WHAT THIS EXERCISE ASKS:
1. Reproduce verbatim the portion of the urth mailing-list post between "Marc Aramini marcaramini" and "lifecycle, thus predendritic.", inclusive.
2. Extend the urth mailing-list post on Wolfe's cryptic aliens, picking up immediately after its final sentence.

DOCUMENT EXCERPT:
════

(urth) fifth head owlet- wolf

Marc Aramini marcaramini at yahoo.com
Wed Apr 10 10:26:54 PDT 2013


You assume the author is wrong when it is convenient to your surface reading.   Maggots are the early stages, trees the matured metamorphosed possibly "ghostly" lifecycle, thus predendritic.  


Assuming the author is wrong in an interview is the reason you and I can not have meaningful discourse past a certain point and must always simply agree to disagree.

Spacefaring can imply being airborne.  Two events can be described in one passage characterized by mass confusion. 


Sent from my iPhone

On Apr 10, 2013, at 10:10 AM, "Gerry Quinn" <gerry at bindweed.com> wrote:

> 
> 
> From: Marc Aramini
> 
>> Oh Gerry - because he is cryptic by nature.  Notice that no mention is made of that
>> second space faring race using their hands at all.
> 
> No need to mention it, because they are clearly intended to refer to humans, the ancestors of the Shadow Children.  And even if they hadn't been, they built starcrossers.  And even if they hadn't done that, they are placed in juxtaposition to the first people (the Saint Anne indigenes) who did not use their hands.
> 
> You can't use Wolfe's supposed crypticism in a circular fashion to ignore all that has gone before and keep tunnelling into deeper and deeper layers of alleged symbolism.  Which you never come out of.  First it's trees, then it's maggots, and somehow these concepts are seen as supporting each other instead of being quite contradictory.  How does that work?

════

GIVEN DATA:
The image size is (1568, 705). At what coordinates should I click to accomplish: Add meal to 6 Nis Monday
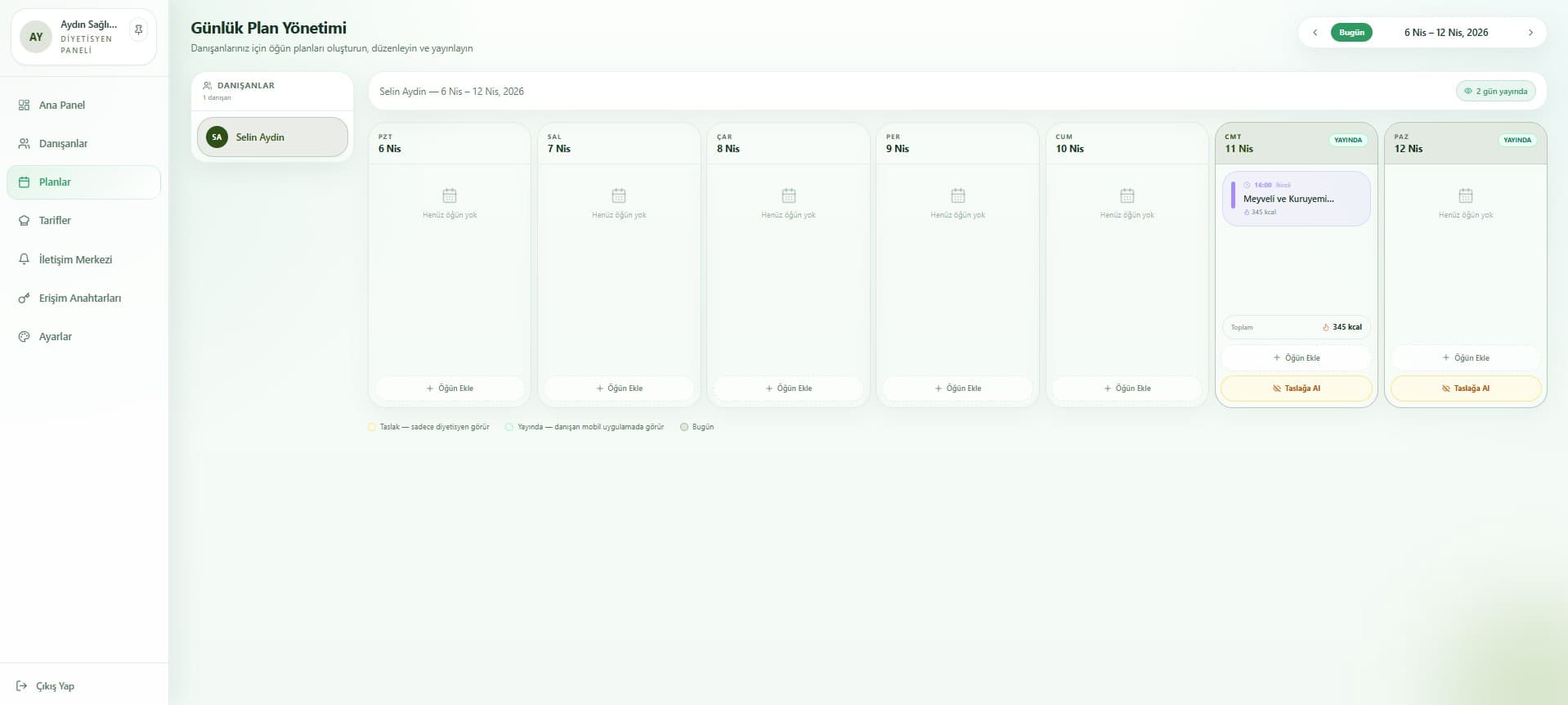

════

RESULTS BY TASK:
1.
Marc Aramini marcaramini at yahoo.com
Wed Apr 10 10:26:54 PDT 2013


You assume the author is wrong when it is convenient to your surface reading.   Maggots are the early stages, trees the matured metamorphosed possibly "ghostly" lifecycle, thus predendritic.

2.
> 
>> If you don't think all the consistent imagery points to anything deeper, that's fine,
>> but you have to ignore a whole lot of literal statements that are all consistent to
>> avoid that elided bit of what symbolism is - something that stands for something
>> else, sometimes figuratively, sometimes literally.  Believe it or not occasionally
>> authors have hinted at something that is not overtly stated.
> 
> In my opinion you are reading all manner of symbolism into occasional words or phrases, and had the words been different you could probably have found a way to read the same symbolism from them.
> 
> ***********************************************
> "What's gone with that boy,  I wonder? You TOM!"
> No answer.
> The old lady pulled her spectacles down and looked over them about the
> room; then she put them up and looked out under them. She seldom or
> never looked _through_ them for so small a thing as a boy; they were
> her state pair, the pride of her heart, and were built for "style," not
> service--she could have seen through a pair of stove-lids just as well.
> She looked perplexed for a moment, and then said, not fiercely, but
> still loud enough for the furniture to hear:
> ***********************************************
> If I were to grab at any conceivable literal or metaphoric interpretation, I could conclude that Tom is a cat, that Aunt Polly has X-Ray eyes, and that that the furniture is sentient.  And that's just the first paragraph of Tom Sawyer, which I selected at random.
> 
>> Whether I am always right is another matter, but to deny that Wolfe can write about
>> one thing, drop allusions, and imply something else is a bit intentionally ignoring his
>> ambiguity.  Wolfe's interview said Marsch was a shadow child.  Marsch is bitten by
>> the cat.  How else does he become a shadow child if not through that infection?
> 
> Actually what Wolfe said was that a Shadow Child replaced Marsch (in my opinion it's fairly clear that he misspoke here and meant an abo).  So why would Marsch need to be bitten?
> 
> Maybe VRT ate him. Or maybe he died - perhaps from the bite - and only then did VRT start imitating him.  On the basis of the Old Wise One's story, it seems unlikely that the person being copied needs to die, but if the indigene wants to take his place in society, it is obviously convenient if he does.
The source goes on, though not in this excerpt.